O SOM E FÚRIA DE "EMA" (PABLO LARRAIN, 2020): OS EFEITOS | CRÍTICA

Triste constatar que o “som e fúria” que movem "Ema" apenas me bateram como um grande fetiche. Eu curto muito como “Ema” se apresenta no começo construindo essa premissa do funcionamento desse caos que move o cotidiano da sua protagonista num estudo de personagem e tudo que o filme tenta acarretar em discussões e práticas cinematográficas mesmo atreladas a isso.
Novo filme de Pablo Larrain será exibido na sexta (1º) no MUBI
Essa ideia que o Larraín e o seu diretor de fotografia Sergio Armstrong tem de traduzir os sentimentos internos da protagonista e diversas temáticas tão pesadas, fortes e diversas quanto a realidade opressiva dela junto com um teor atmosférico, imagético e sensorial que aparece na plástica do filme em suas cores expressivas, fortes e na forma que filma aqueles corpos tão livres em movimento acompanhados pela sempre presente e atraente trilha incidental do Nicholas Jaar num passeio cheio de anarquia e movimenta sua câmera quase que como se aqueles espaços fossem uma extensão enorme dos seus movimentos e demônios acabam rendendo momentos de estética alguns até bem interessantes e bonitos mas no final das contas e na execução esses elementos não parecem chegar fundo na experiência de poesia que ele busca ou num contato mais existencial, complexo e experimental desse estudo de personagem que ele não me parece ter muito domínio ficando só num experimento que soa auto–indulgente e fetichizado em vários níveis.
Ando assistindo e revendo filmes do Abel Ferrara esses tempos e esse "Ema" me lembrou certos filmes da metade da carreira dele onde existe um desejo de manifestar a dureza cotidiana das relações humanas, da vida, da cultura, do sexo e da miséria que move a gente em estudos de personagens numa lógica completamente livre de cinema em sua direção que tem um foco nessa exploração puramente audiovisual da coisa.

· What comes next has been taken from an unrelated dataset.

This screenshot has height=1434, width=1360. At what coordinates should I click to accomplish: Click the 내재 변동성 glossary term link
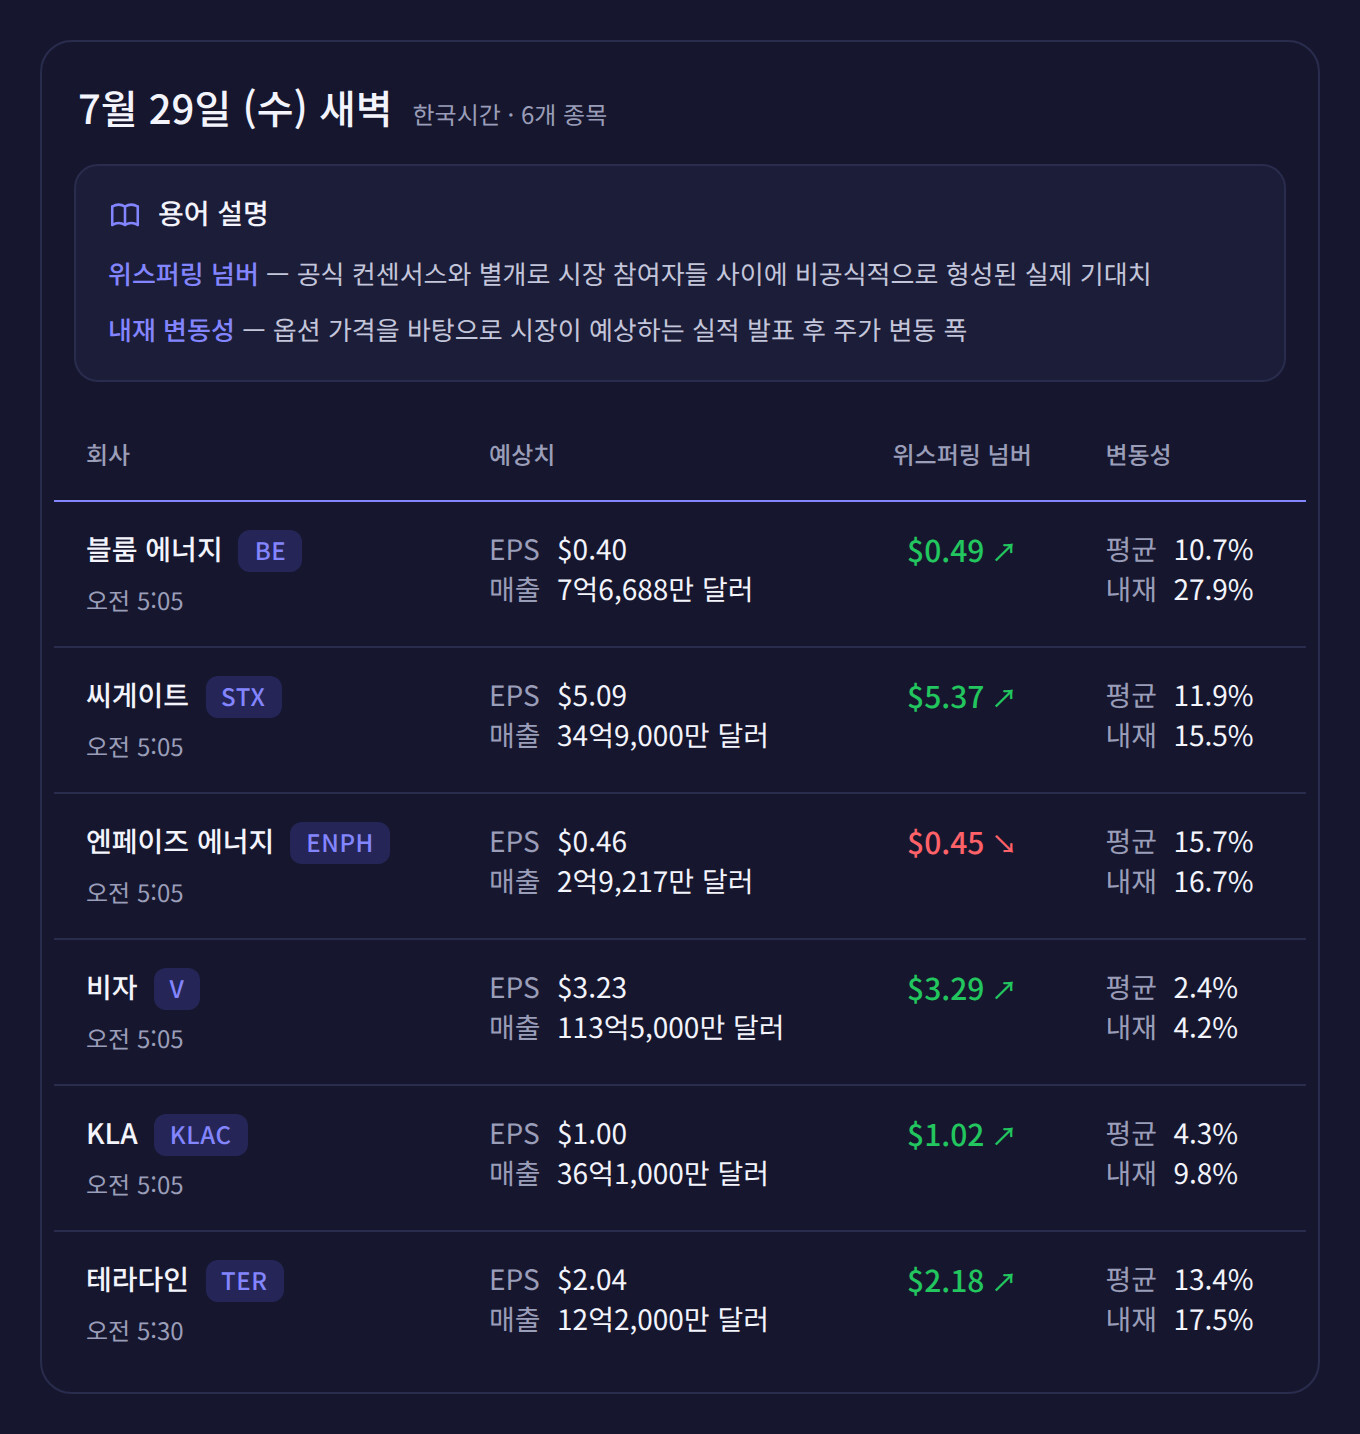tap(171, 330)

O problema de "Ema" é que diferente de muitos filmes de Ferrara ele não me parece ter esse domínio da exploração visual da alma humana ou se aprofundar nisso e acaba caindo num caminho que não sustenta toda a sua ambição.

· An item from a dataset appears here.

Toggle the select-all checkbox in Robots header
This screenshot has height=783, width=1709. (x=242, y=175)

Pelo contrário. Ele torna tudo muito disperso e artificial. Ficando só nas camadas das aparências. Seja levando os dramas e discussões dos seus personagens para um lado caricatural, previsível, óbvio e expositivo chegando até momentos de um dramalhão totalmente fora do tom no seu último ato com revelações constrangedoras. A própria protagonista parece só um fetiche estético meio vazio de Larraín do que uma personagem com carne e osso fazendo com que suas representações fiquem muito vagas. Ou então deixando escapar tanto o ritmo quanto a profundidade dessa experiência visual de sentimentos se transformando num videoclipe exploratório e fetichista da técnica que não acessa e acaba sufocando e se sobrepondo a uma entrega imagética e de discussões.

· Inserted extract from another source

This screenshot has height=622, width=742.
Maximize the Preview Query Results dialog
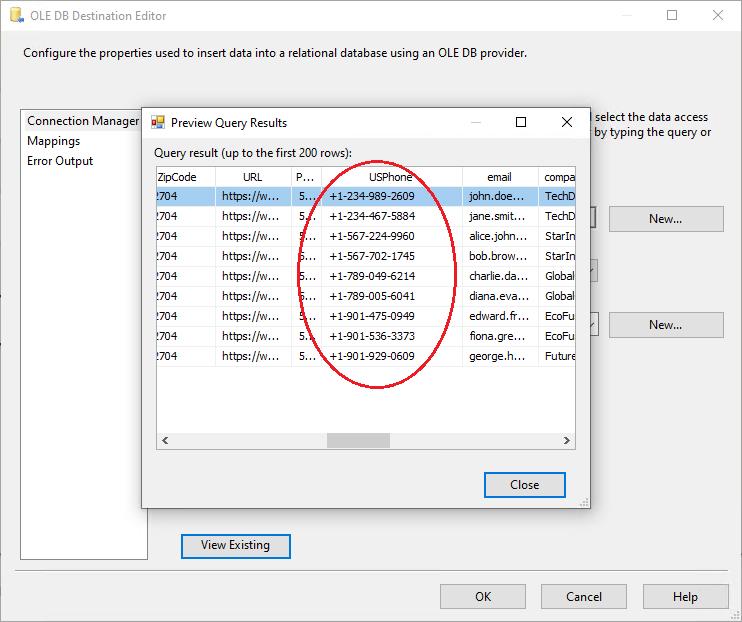click(521, 122)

As boas ideias, seus belos momentos espalhados pelo filme tanto estéticos quanto musicais e a forte atuação de Mariana Di Girolamo que abraça toda a densidade que ela tem nas costas mesmo que a sua personagem seja um espaço vazio e uma manifestação fetichizada que o filme tenta disfarçar com um suposto estudo complexo que ele nunca chega – Gael é um ator muito bom mas ele fazendo essa caricatura insuportável de esquerdomacho não deu – deixam "Ema" um filme seja no nível que for interessante porém bem perdido nos caminhos que atravessa acabando com um gosto amargo porque ele poderia ser bem mais.